• _Extracted entries_

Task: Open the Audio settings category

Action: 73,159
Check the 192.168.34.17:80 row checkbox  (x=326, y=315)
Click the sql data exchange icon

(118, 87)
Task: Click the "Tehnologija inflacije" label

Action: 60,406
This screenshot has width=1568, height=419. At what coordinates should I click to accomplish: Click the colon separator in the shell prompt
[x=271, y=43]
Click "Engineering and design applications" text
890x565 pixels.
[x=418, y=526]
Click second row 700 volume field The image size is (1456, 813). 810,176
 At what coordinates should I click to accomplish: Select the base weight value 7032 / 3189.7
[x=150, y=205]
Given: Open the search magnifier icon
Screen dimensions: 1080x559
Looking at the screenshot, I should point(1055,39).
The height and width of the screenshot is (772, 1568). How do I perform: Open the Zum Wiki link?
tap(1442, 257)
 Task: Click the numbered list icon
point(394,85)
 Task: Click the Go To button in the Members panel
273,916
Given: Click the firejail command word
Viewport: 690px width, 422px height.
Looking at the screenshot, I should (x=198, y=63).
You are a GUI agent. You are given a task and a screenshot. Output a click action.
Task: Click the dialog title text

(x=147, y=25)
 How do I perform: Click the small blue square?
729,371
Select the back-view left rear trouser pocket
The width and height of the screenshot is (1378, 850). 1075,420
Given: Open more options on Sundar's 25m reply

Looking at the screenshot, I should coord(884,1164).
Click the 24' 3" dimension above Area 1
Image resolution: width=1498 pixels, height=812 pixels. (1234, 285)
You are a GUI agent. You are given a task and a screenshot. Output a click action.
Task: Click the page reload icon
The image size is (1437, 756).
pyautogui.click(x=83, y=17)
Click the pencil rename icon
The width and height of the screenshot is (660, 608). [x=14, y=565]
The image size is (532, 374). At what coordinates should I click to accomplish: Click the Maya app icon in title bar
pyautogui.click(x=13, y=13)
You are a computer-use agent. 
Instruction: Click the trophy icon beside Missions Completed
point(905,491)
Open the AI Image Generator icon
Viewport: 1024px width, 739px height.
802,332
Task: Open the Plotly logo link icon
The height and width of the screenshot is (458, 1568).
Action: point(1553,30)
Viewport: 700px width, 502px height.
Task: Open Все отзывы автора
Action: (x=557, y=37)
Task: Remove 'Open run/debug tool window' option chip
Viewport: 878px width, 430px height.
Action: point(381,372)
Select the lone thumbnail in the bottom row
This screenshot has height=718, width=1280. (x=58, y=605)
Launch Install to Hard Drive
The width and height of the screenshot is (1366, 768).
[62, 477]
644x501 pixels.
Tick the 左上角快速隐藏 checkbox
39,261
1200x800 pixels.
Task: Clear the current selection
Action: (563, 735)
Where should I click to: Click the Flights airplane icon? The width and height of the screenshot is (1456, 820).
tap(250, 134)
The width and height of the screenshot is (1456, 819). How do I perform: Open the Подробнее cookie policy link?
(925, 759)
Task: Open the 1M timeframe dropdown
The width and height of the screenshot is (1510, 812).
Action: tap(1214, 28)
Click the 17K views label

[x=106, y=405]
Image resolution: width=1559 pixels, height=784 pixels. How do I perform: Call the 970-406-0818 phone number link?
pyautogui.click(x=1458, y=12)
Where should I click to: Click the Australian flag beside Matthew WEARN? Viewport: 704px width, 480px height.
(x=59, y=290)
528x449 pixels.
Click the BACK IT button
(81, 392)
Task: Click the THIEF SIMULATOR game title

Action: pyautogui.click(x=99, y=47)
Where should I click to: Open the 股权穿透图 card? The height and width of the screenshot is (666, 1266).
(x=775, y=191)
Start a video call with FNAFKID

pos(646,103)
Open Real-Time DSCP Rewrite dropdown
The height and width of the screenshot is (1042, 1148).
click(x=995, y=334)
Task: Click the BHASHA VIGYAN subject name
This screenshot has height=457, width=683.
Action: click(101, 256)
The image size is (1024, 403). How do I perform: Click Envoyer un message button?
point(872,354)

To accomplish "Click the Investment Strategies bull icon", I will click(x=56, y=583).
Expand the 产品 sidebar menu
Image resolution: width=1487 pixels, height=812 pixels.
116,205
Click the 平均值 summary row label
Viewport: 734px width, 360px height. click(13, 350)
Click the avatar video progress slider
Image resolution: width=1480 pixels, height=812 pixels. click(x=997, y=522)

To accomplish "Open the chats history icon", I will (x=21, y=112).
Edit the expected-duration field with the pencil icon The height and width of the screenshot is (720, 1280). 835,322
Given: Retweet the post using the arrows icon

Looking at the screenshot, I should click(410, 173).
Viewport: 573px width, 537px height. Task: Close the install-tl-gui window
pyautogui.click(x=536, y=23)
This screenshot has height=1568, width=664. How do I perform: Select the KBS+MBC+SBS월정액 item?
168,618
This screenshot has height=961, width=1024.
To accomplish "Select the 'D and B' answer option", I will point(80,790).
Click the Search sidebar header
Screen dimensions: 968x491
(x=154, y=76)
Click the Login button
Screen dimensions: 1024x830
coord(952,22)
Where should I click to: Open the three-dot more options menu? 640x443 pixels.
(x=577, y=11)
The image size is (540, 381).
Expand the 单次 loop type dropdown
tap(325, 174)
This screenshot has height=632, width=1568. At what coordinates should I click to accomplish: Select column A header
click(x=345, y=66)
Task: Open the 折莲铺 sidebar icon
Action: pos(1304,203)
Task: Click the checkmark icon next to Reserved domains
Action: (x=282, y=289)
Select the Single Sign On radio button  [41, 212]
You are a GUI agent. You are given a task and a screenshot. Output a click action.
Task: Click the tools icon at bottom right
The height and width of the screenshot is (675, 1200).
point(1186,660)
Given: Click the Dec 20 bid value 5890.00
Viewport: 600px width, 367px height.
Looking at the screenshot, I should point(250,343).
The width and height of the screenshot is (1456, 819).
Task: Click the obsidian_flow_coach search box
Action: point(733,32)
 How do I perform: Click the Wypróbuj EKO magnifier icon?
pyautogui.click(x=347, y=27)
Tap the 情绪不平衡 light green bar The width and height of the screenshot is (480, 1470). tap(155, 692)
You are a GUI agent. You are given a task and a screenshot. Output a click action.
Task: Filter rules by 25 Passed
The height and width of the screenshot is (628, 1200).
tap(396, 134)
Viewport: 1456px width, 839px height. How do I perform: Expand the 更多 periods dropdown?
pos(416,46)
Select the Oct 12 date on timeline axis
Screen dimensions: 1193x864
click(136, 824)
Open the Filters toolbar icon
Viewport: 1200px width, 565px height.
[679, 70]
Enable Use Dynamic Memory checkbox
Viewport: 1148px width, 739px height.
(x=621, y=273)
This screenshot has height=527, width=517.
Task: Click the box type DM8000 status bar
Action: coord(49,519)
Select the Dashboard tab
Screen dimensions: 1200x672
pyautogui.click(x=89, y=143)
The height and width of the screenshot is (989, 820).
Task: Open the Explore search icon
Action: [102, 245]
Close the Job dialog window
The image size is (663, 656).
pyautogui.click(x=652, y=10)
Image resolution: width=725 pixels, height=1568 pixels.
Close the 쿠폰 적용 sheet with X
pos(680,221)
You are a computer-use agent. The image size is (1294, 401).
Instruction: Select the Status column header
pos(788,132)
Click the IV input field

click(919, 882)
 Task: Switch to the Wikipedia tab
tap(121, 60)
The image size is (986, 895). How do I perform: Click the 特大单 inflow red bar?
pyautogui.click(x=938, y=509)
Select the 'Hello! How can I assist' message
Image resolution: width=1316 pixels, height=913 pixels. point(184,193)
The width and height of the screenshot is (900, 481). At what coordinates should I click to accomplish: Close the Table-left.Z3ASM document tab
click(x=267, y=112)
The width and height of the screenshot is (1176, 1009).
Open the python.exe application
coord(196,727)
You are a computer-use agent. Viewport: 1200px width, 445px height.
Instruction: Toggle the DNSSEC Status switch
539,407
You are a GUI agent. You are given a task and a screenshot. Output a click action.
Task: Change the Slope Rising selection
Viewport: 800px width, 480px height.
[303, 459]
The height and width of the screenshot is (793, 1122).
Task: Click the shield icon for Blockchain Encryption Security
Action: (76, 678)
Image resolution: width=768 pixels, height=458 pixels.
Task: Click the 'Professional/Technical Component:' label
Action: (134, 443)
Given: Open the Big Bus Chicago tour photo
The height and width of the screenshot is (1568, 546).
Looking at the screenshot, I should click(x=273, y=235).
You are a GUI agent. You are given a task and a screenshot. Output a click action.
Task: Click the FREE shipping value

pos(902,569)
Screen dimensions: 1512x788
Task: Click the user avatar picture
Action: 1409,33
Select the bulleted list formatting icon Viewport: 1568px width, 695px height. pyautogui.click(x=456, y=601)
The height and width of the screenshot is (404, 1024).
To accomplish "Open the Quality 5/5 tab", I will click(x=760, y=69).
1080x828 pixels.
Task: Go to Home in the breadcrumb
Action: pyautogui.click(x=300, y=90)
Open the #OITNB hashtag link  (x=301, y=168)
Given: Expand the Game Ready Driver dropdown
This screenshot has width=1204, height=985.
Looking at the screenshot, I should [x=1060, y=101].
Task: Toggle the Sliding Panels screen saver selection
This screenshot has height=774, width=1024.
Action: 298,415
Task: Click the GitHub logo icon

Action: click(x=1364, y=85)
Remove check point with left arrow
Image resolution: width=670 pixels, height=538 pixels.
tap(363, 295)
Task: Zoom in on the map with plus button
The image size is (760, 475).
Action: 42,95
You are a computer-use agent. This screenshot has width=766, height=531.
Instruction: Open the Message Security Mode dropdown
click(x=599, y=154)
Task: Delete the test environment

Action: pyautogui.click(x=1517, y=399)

• _Directions_
Express the listing above as a JSON list of strings, one string per line, starting with the line that contains "The width and height of the screenshot is (1176, 1009)." and going on through the line that contains "Looking at the screenshot, I should click(x=273, y=235).", with blank lines omitted.

• _Answer to the task_
[
  "The width and height of the screenshot is (1176, 1009).",
  "Open the python.exe application",
  "coord(196,727)",
  "You are a computer-use agent. Viewport: 1200px width, 445px height.",
  "Instruction: Toggle the DNSSEC Status switch",
  "539,407",
  "You are a GUI agent. You are given a task and a screenshot. Output a click action.",
  "Task: Change the Slope Rising selection",
  "Viewport: 800px width, 480px height.",
  "[303, 459]",
  "The height and width of the screenshot is (793, 1122).",
  "Task: Click the shield icon for Blockchain Encryption Security",
  "Action: (76, 678)",
  "Image resolution: width=768 pixels, height=458 pixels.",
  "Task: Click the 'Professional/Technical Component:' label",
  "Action: (134, 443)",
  "Given: Open the Big Bus Chicago tour photo",
  "The height and width of the screenshot is (1568, 546).",
  "Looking at the screenshot, I should click(x=273, y=235)."
]